Objectif =
Recopiez mot pour mot, du titre à la dernière ligne, le plan du dossier sur la reconnaissance de la forme humaine.

Document =
La reconnaissance de la forme humaine :
figures de l'altérité, de la morale et du droit
(des "trente glorieuses" aux trente pleureuses)

Plan du dossier :

19.1 Exorde
19.11 "Et ta sœur !" Différence des sexes et territorialité : relevé des grafitti de la Sorbonne, mars 1982
19.2 Variations sur le prochain
19.3 Quand la théorie de la société est la théorie du marché
19.4 Les "30 glorieuses" et les 30 pleureuses
19.5 De Tati à Tati
19.6 Gradations dans l'expression de l'allophobie et dans son aveu
19.7 Territoire, proxémie, proximité : le proche et le lointain
19.8 Appartenance commune
19.9 Guetteurs au créneau
20.1 Othello, ou la tragédie de l'apparence
20.2 Phénotypes et stratification sociale : la naturalisation du droit
21.1
L'empire de la liberté : la techno-structure par l'exemple, neutralisation des fonctions et des genres
21.2 Loi du renouvellement technique et conséquences...

Données
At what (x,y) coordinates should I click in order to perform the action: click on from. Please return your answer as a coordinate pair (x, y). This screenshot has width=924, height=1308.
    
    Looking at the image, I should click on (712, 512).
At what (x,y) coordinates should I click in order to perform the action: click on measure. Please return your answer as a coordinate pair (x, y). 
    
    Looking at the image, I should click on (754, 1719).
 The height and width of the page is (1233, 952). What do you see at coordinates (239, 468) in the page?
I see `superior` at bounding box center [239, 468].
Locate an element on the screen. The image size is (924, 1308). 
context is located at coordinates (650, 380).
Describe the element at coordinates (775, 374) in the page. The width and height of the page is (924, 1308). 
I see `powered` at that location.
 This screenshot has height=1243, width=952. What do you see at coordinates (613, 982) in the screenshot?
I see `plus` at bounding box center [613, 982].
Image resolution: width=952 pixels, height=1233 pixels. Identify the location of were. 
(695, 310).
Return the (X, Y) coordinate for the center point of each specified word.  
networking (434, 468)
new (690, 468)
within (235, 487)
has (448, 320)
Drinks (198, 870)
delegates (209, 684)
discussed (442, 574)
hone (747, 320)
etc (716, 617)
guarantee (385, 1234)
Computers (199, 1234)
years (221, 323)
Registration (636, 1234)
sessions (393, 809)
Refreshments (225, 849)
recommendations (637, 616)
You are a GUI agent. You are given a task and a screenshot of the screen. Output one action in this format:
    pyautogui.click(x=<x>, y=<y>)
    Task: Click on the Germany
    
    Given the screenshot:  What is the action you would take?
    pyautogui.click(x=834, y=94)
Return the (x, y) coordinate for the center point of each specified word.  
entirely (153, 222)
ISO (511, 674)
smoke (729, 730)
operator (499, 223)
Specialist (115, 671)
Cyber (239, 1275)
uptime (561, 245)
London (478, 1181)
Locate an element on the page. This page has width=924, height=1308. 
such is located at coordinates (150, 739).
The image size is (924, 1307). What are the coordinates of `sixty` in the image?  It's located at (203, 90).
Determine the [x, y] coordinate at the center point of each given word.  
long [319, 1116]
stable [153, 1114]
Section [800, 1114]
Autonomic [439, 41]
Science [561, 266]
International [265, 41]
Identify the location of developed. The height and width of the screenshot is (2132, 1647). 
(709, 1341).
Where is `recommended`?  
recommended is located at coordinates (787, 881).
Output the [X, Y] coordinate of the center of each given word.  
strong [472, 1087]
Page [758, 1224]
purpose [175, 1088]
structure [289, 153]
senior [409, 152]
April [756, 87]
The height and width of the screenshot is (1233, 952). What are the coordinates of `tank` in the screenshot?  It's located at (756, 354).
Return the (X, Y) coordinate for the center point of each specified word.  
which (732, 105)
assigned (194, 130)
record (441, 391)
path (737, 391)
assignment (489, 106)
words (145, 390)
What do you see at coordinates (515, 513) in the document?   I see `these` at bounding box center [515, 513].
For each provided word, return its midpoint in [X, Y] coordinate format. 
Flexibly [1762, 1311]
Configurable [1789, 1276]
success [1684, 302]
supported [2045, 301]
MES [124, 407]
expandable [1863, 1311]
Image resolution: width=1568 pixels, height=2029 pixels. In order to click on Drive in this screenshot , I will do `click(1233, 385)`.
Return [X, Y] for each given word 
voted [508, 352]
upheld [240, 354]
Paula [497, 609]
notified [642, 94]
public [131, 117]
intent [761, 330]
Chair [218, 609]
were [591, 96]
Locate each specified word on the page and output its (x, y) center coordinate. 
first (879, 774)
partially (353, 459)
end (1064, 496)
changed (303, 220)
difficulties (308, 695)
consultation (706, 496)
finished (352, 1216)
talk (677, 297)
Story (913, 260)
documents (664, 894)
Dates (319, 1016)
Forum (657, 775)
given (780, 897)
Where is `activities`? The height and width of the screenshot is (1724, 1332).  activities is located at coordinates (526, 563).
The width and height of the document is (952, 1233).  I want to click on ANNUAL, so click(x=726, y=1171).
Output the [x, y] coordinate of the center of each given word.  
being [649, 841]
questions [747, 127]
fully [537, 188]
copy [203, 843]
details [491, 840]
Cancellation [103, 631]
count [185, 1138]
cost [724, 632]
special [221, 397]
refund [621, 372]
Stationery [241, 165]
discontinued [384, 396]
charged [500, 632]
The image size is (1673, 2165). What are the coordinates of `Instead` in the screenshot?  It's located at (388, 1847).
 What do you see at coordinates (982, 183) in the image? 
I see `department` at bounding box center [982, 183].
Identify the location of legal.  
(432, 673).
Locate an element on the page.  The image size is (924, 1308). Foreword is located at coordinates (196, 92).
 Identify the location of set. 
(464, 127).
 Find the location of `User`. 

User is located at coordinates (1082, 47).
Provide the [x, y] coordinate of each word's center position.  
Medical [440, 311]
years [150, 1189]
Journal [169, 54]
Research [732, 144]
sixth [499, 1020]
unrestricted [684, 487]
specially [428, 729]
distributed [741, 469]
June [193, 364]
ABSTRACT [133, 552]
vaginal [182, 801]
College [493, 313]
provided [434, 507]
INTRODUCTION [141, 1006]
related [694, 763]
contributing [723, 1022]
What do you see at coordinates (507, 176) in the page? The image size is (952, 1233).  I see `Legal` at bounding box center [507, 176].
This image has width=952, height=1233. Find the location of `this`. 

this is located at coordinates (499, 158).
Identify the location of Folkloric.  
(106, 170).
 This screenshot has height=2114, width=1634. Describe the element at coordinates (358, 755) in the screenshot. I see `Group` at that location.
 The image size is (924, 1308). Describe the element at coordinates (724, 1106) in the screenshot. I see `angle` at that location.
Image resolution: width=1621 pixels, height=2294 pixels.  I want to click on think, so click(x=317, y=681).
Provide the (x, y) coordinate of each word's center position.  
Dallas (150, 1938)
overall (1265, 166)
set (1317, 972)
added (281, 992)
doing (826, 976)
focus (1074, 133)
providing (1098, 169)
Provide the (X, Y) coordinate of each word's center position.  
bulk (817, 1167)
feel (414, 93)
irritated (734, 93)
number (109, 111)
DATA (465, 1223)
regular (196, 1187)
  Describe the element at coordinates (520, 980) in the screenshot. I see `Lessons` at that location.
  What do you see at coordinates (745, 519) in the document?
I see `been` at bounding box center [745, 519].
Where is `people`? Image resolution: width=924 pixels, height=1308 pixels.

Réponse =
La reconnaissance de la forme humaine :
figures de l'altérité, de la morale et du droit
(des "trente glorieuses" aux trente pleureuses)

Plan du dossier :

19.1 Exorde
19.11 "Et ta sœur !" Différence des sexes et territorialité : relevé des grafitti de la Sorbonne, mars 1982
19.2 Variations sur le prochain
19.3 Quand la théorie de la société est la théorie du marché
19.4 Les "30 glorieuses" et les 30 pleureuses
19.5 De Tati à Tati
19.6 Gradations dans l'expression de l'allophobie et dans son aveu
19.7 Territoire, proxémie, proximité : le proche et le lointain
19.8 Appartenance commune
19.9 Guetteurs au créneau
20.1 Othello, ou la tragédie de l'apparence
20.2 Phénotypes et stratification sociale : la naturalisation du droit
21.1
L'empire de la liberté : la techno-structure par l'exemple, neutralisation des fonctions et des genres
21.2 Loi du renouvellement technique et conséquences...